*PROBLEM REQUIREMENTS*: If a line below includes the string "click", copy it.

*TASK INPUTS*:
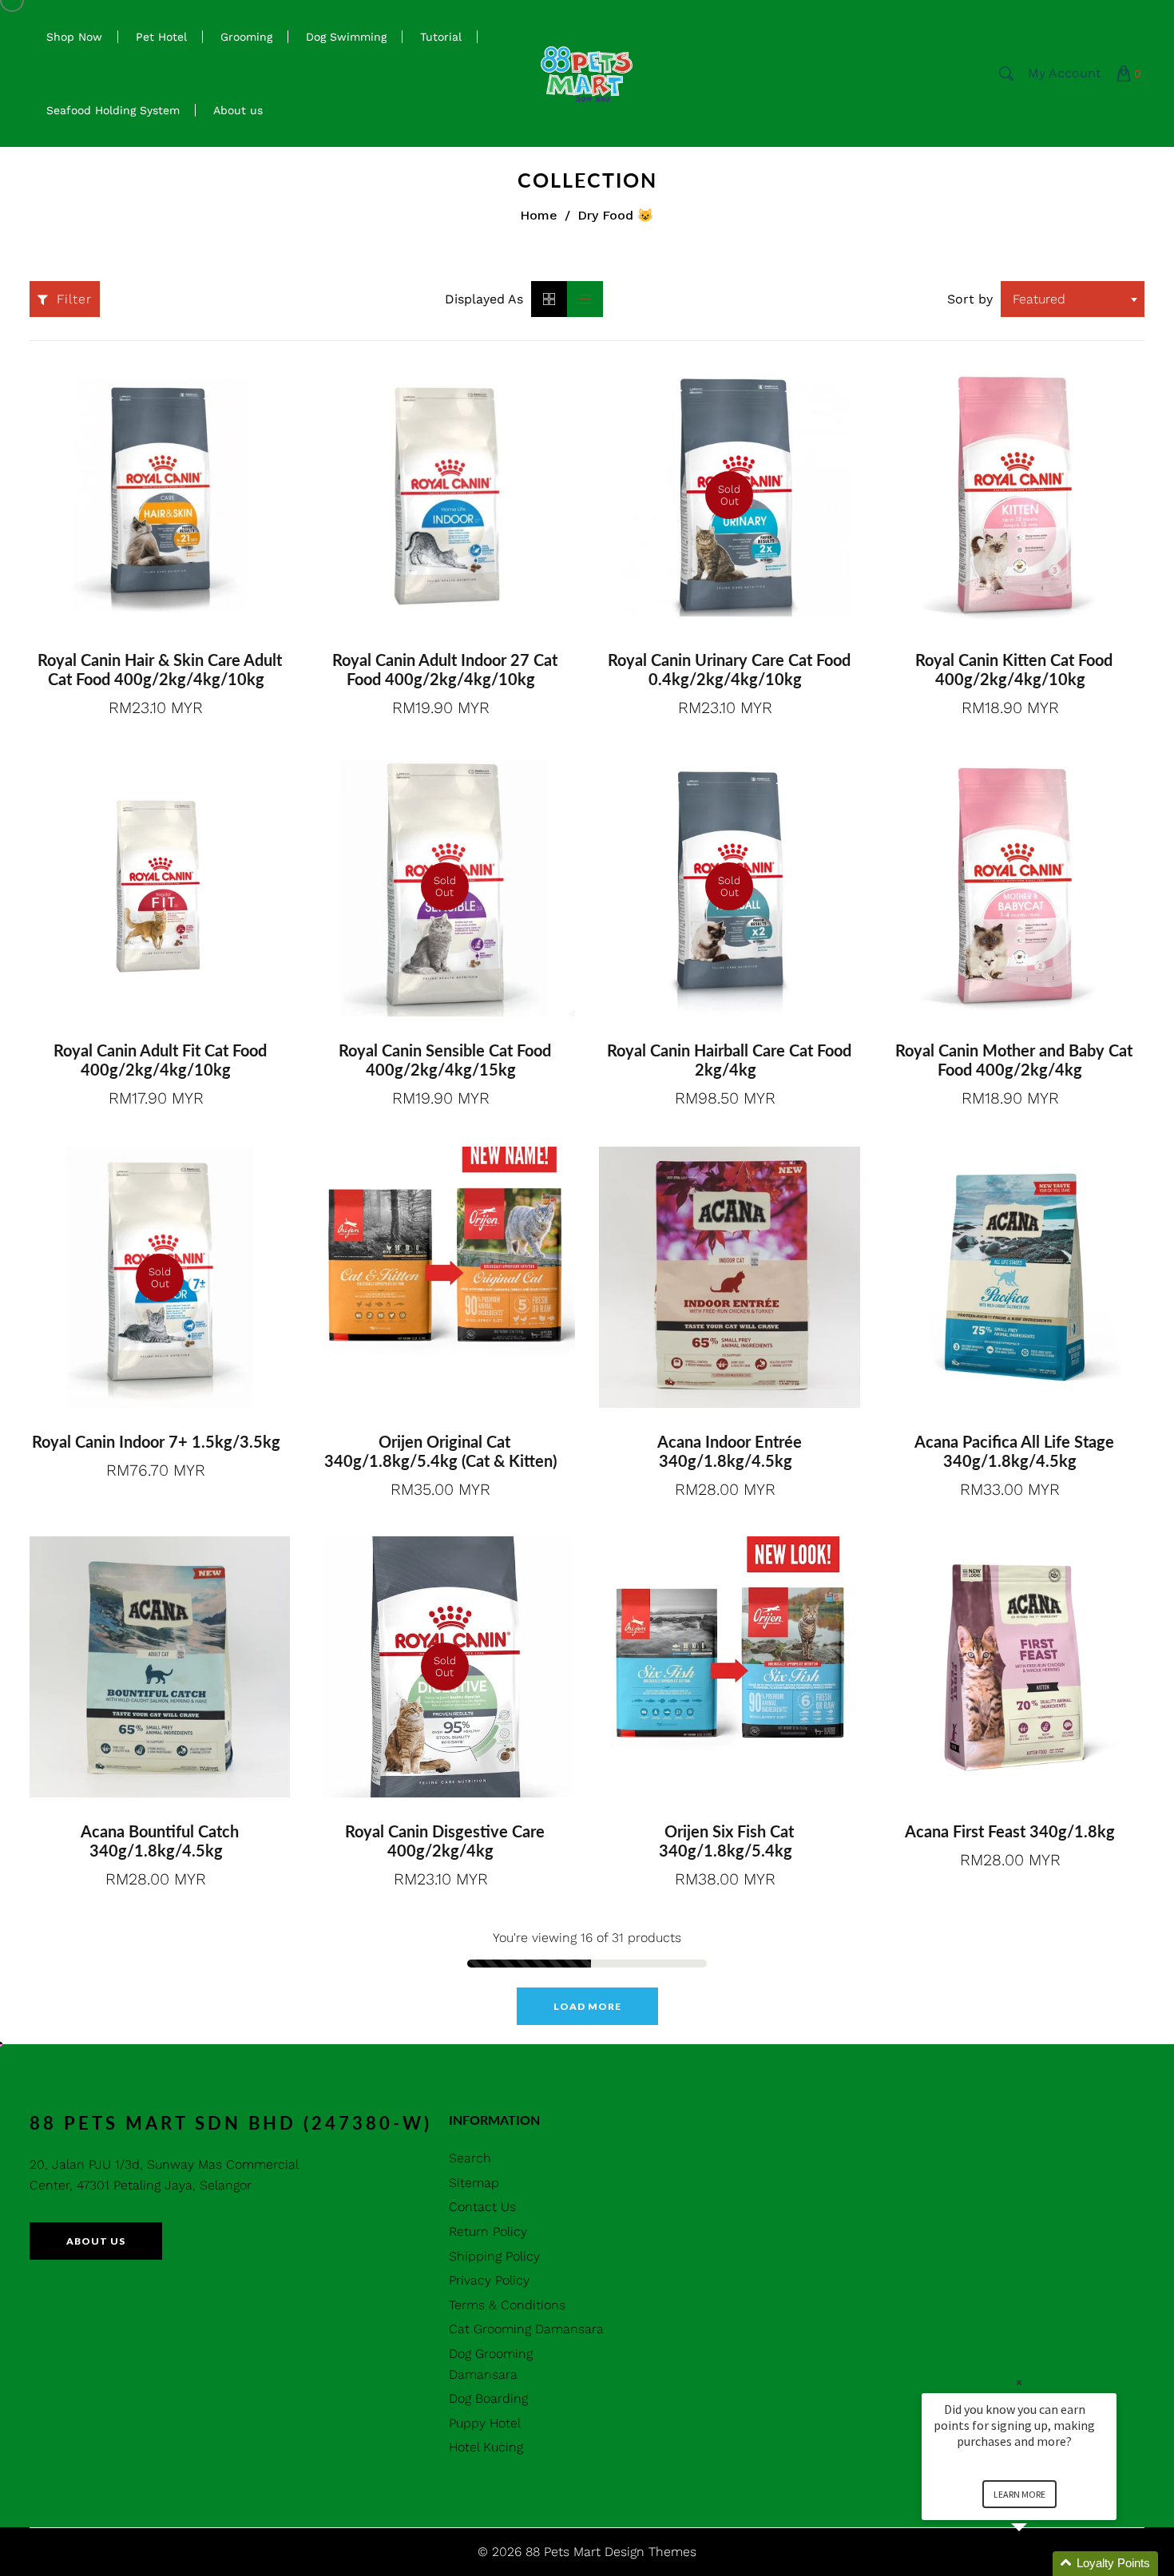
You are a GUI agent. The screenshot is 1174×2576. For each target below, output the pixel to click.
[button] (1038, 2563)
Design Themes (650, 2551)
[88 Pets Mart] (587, 72)
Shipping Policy (494, 2256)
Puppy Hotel (485, 2423)
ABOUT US (95, 2241)
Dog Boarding (488, 2398)
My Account (1064, 73)
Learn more (1019, 2494)
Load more (587, 2006)
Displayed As (484, 299)
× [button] (1019, 2382)
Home (538, 215)
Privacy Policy (489, 2280)
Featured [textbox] (1039, 299)
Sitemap (474, 2182)
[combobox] (1072, 299)
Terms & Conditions (507, 2304)
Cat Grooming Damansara (526, 2328)
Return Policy (488, 2231)
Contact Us (482, 2206)
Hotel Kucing (486, 2447)
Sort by (970, 299)
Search (470, 2158)
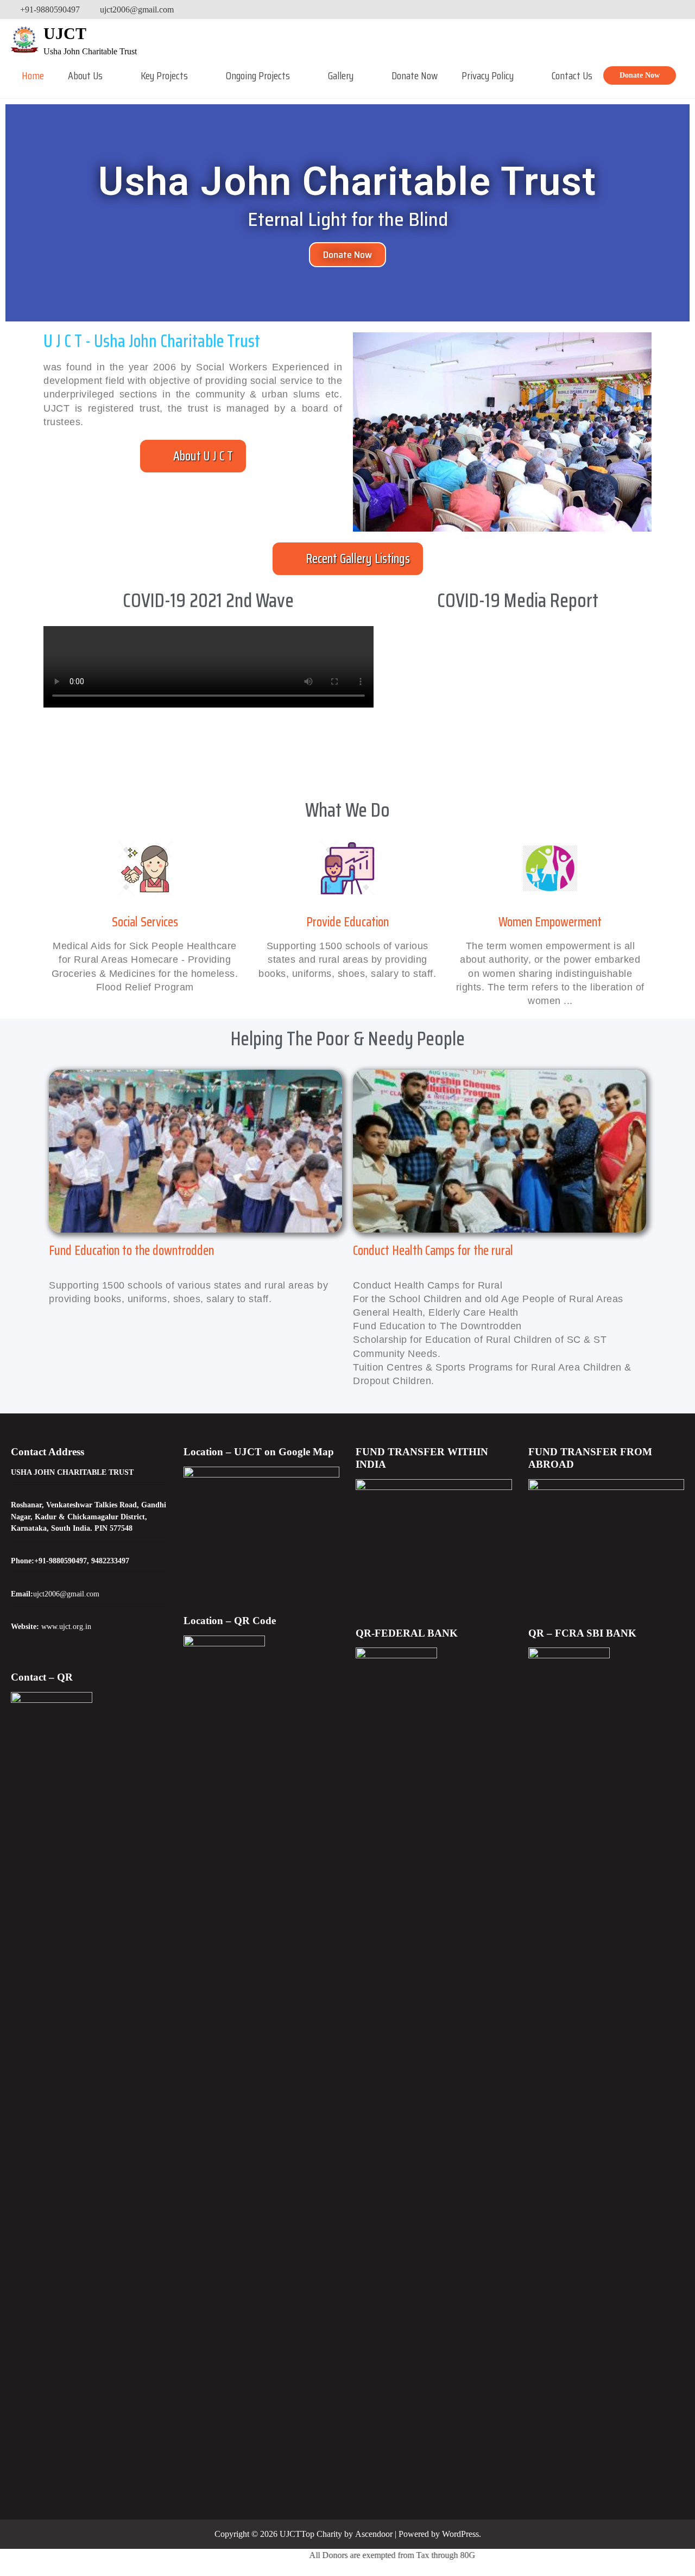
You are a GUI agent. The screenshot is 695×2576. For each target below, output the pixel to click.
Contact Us (572, 75)
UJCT (64, 33)
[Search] (677, 9)
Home (33, 75)
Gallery (340, 75)
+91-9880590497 (50, 9)
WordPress (460, 2534)
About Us (85, 75)
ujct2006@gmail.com (137, 9)
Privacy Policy (488, 75)
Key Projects (164, 75)
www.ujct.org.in (66, 1626)
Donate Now (414, 75)
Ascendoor (374, 2534)
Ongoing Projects (258, 75)
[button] (193, 456)
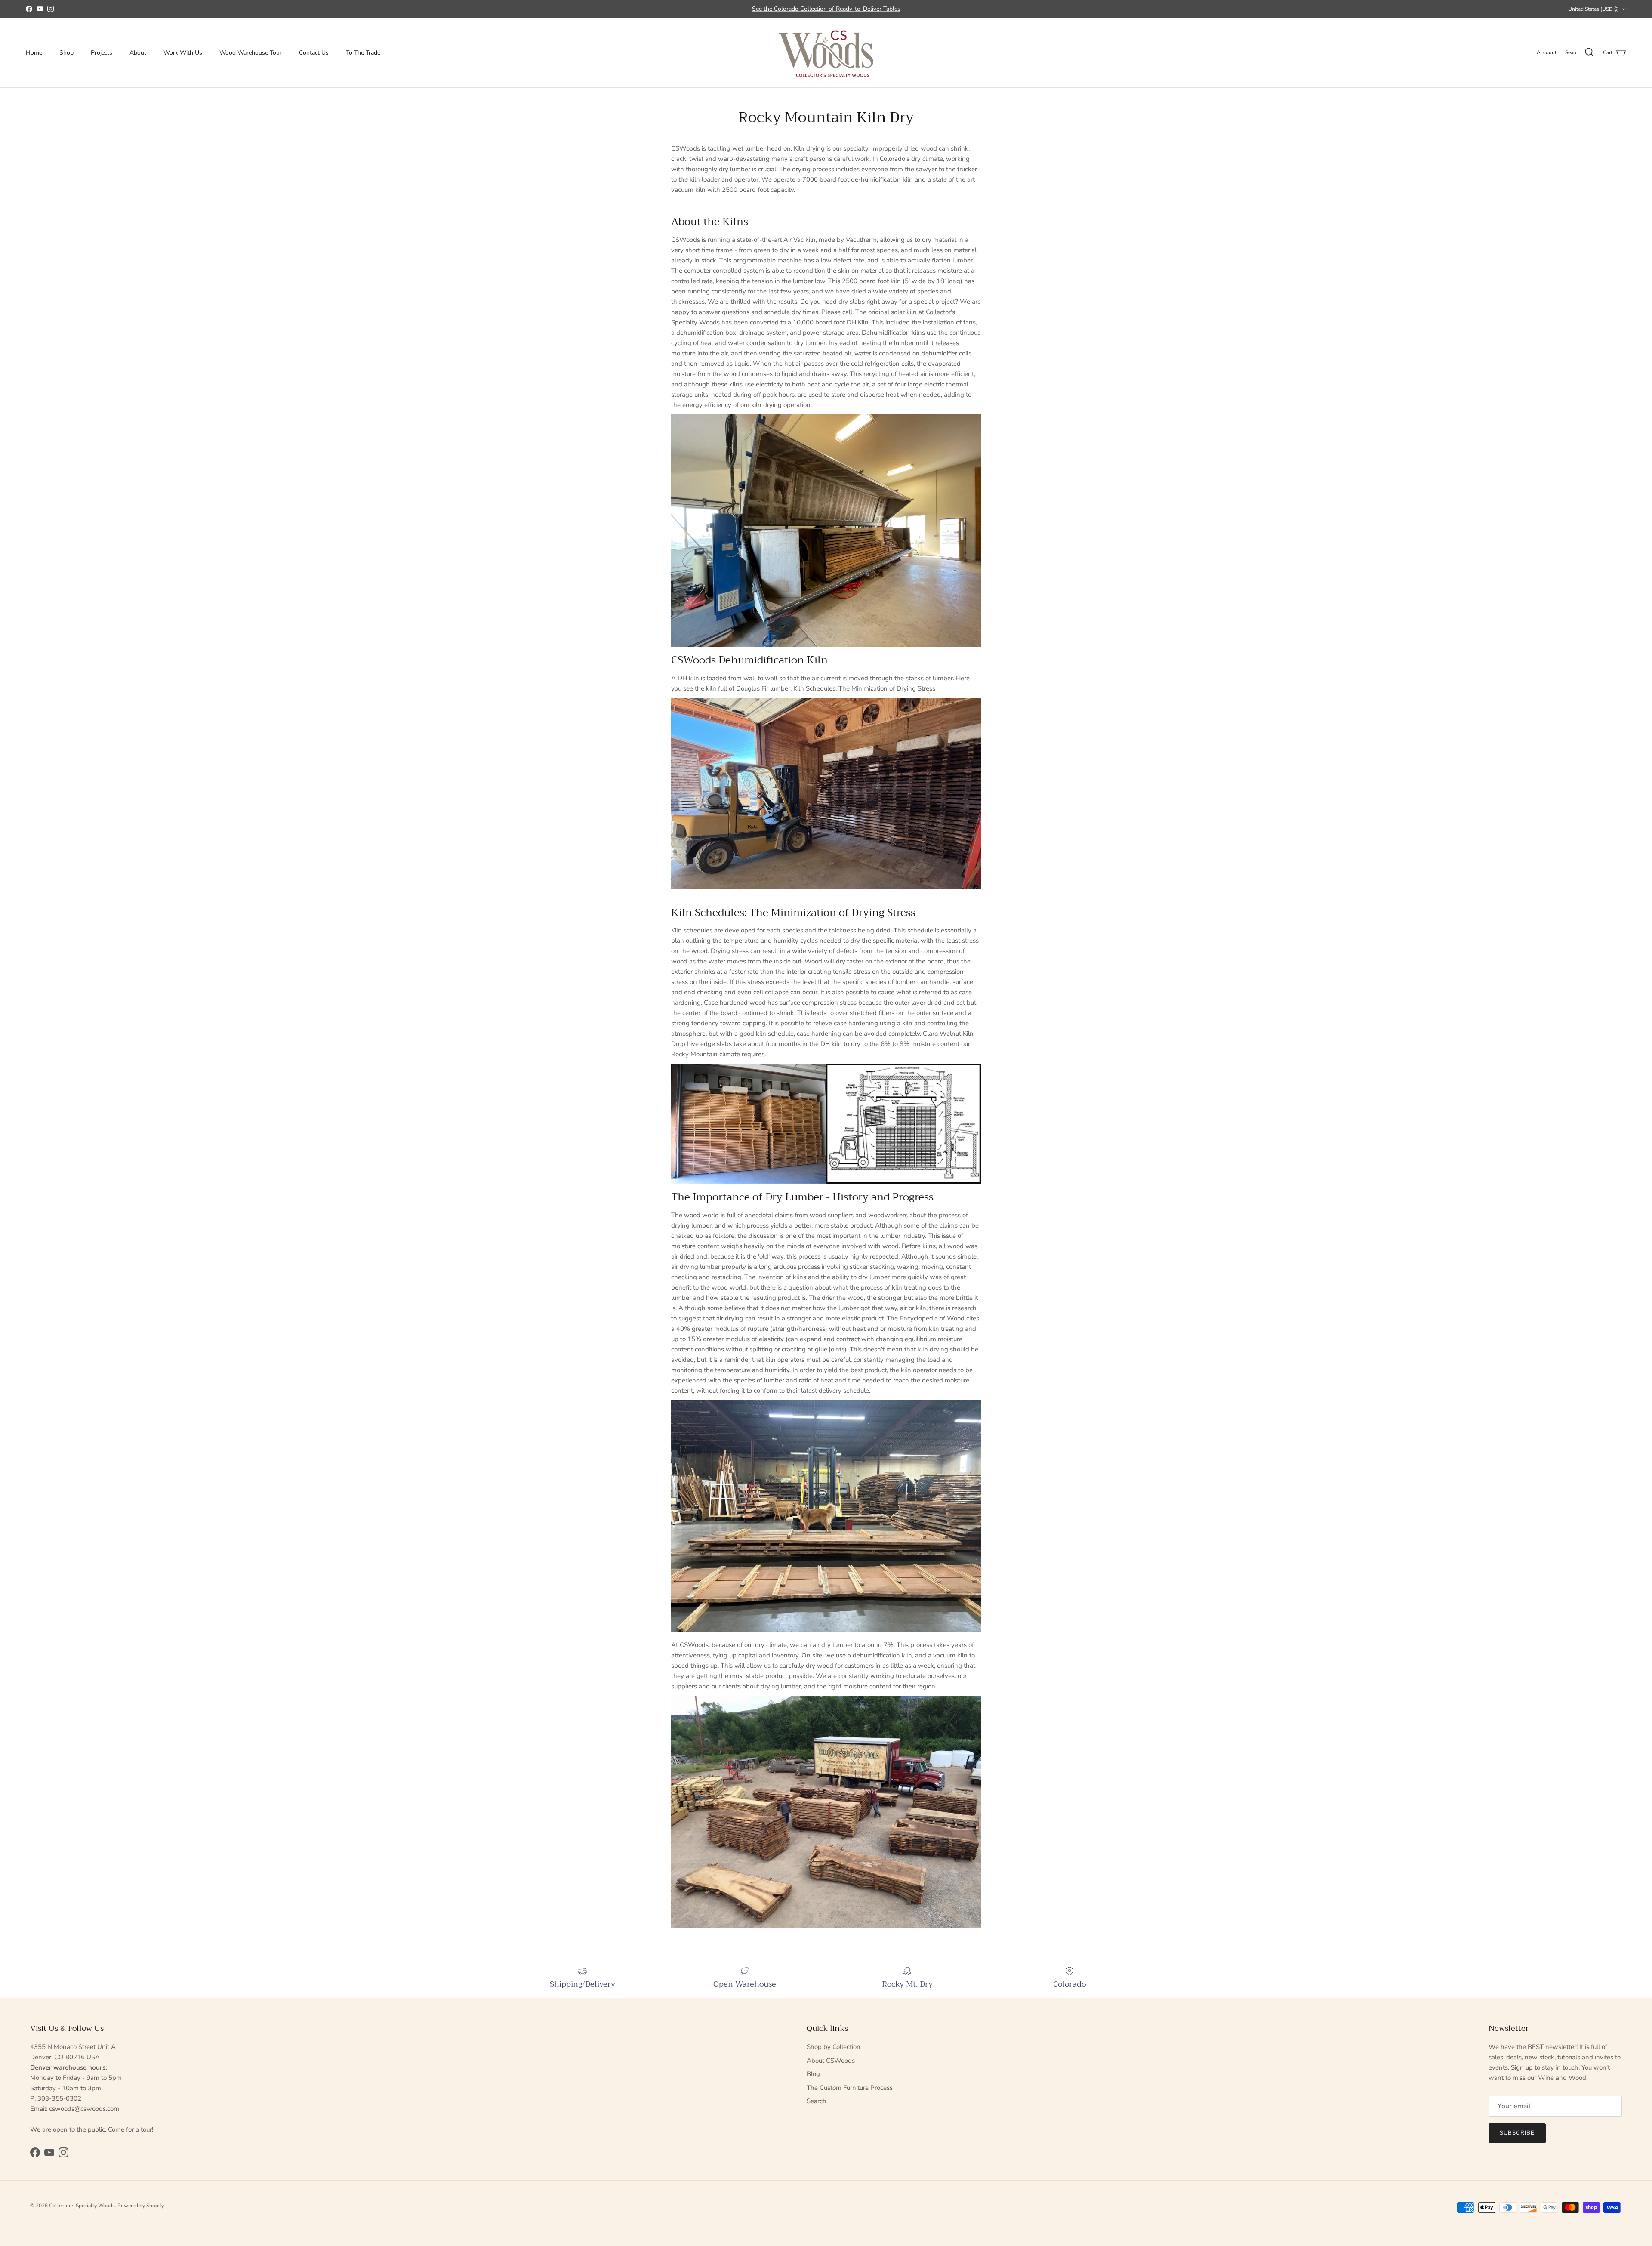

*ANSWER TO THE PROBLEM*:
You are a GUI agent. The screenshot is 1174×2576. For each target below, output the pixel to click.
You are a GUI agent. The screenshot is 695×2576. For each target below, output the pixel to click.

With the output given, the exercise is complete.